Task requirements:
1. According to the pension committee minutes, what was the Fund's valuation as at 30 September 2022?
2. Continue the pension committee minutes from their last line.

Minutes:
43.1
The Committee considered a report
introduced by Russell Wood, Pensions Manager and Andrew Singh,
ISIO.
43.2 The Committee’s discussion included the following key issues:
1)
The Committee are asked to note that the
United Nations Principles for Responsible Investment (PRI) is not
accepting submissions in 2022, so the Fund’s first submission
will be deferred until 2023.
2)
The Quarterly Performance Report for Q2
2022 and Q3 2022 are attached as Appendix 2 and 3. Since the last
reported position, the valuation of the Fund has decreased from
£4.7bn as at 31 March 2022 to £4.50bn as at 30
September 2022 (a decrease of £0.2bn). This is a small
partial recovery from the unreported 30 June 2022 value of
£4.49bn. This performance reflects a negative absolute return
of 4.0% in the quarter to June and a positive absolute return of
0.2% in the quarter to September. The Fund marginally outperformed
the benchmark in both periods.
3)
The fall in gilt values caused significant liquidity
concerns for UK DB pension schemes. Most
growth asset classifications have struggled with the market
volatility. The Bank of England have given a strong statement and
markets have been trying to find the best way to respond.
4)
The report details the increase in gilt yields and
the upwards trend following the interest rate rise. The impact of the governments October 2022 Kwasi
Kharteng mini-budget has largely passed.
5)
The Fund’s assets delivered a positive return
over Q3, performance across the Fund’s mandates was
predominantly positive with equity and infrastructure markets in
particular increasing in value. Fixed
income portfolios performed the least well due to rising interest
rates.
6)
The outlook for the next 3 – 5
years is positive.

Raw records:
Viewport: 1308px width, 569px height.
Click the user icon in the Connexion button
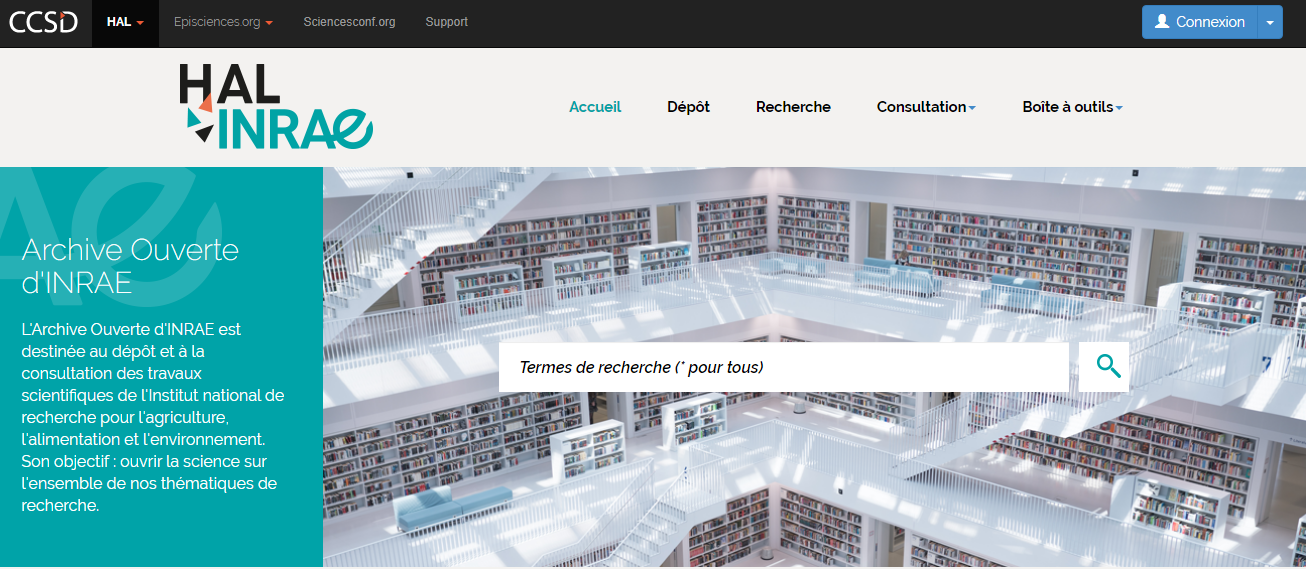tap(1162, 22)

--

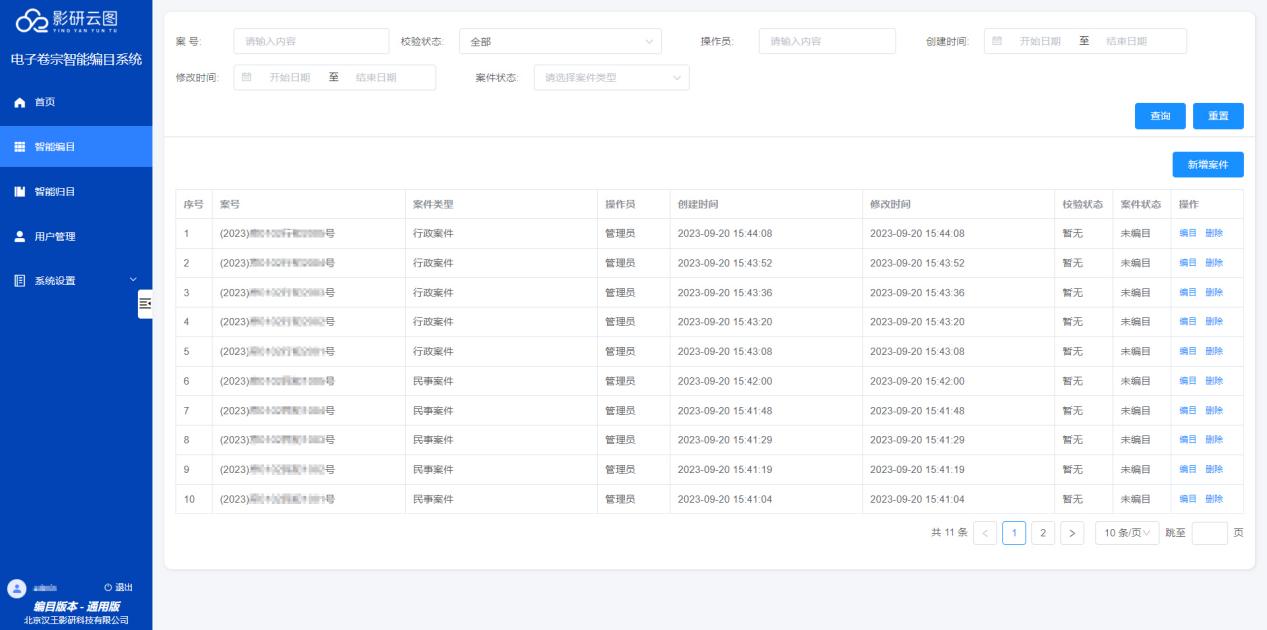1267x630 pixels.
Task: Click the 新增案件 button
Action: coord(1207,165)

Task-by-task answers:
1. £4.50bn.

2.
7)
Following the Committee’s agreement
at the February 2022 meeting to appoint IFM to mandate, the Fund
has successfully onboarded and estimated time to deployment to be
in the region of 3-9 months.
8) Schroders have had some staff changes, the impact of which will be monitored along with the property portfolio.
9)
It is sensible to review the overall
asset allocation following the market volatility though there
should be consideration given to the timing of implementing
changes.
10) There will be a revised strategy for the Committee
to consider in 2023 in response to the new valuation.
11) Sustainable funds have been affected by limited exposure to the energy sector.
12)Osmosis is not linked
to a traditional market index but have a proprietary sustainable
approach looking at companies who make the most efficient use of
their resources. The returns will lag against the value of fossil
fuel companies.
13) There was a discussion on what the performance of funds were being benchmarked against. The Committee would welcome any further data available in future to further illustrate the progress being made by each fund against its benchmarks.
14)The rebalancing policy is aimed at the liquid assets on a quarterly basis in a range set around the fund’s strategic asset valuation (ISIO give steer on range) and designed to work at a time of volatility.
15)The revised policy includes a proposal to give the CFO discretion to invest 5% of the portfolio outside of strategy in order to take advance of market situations as they occur, in addition to the emergency powers already in place.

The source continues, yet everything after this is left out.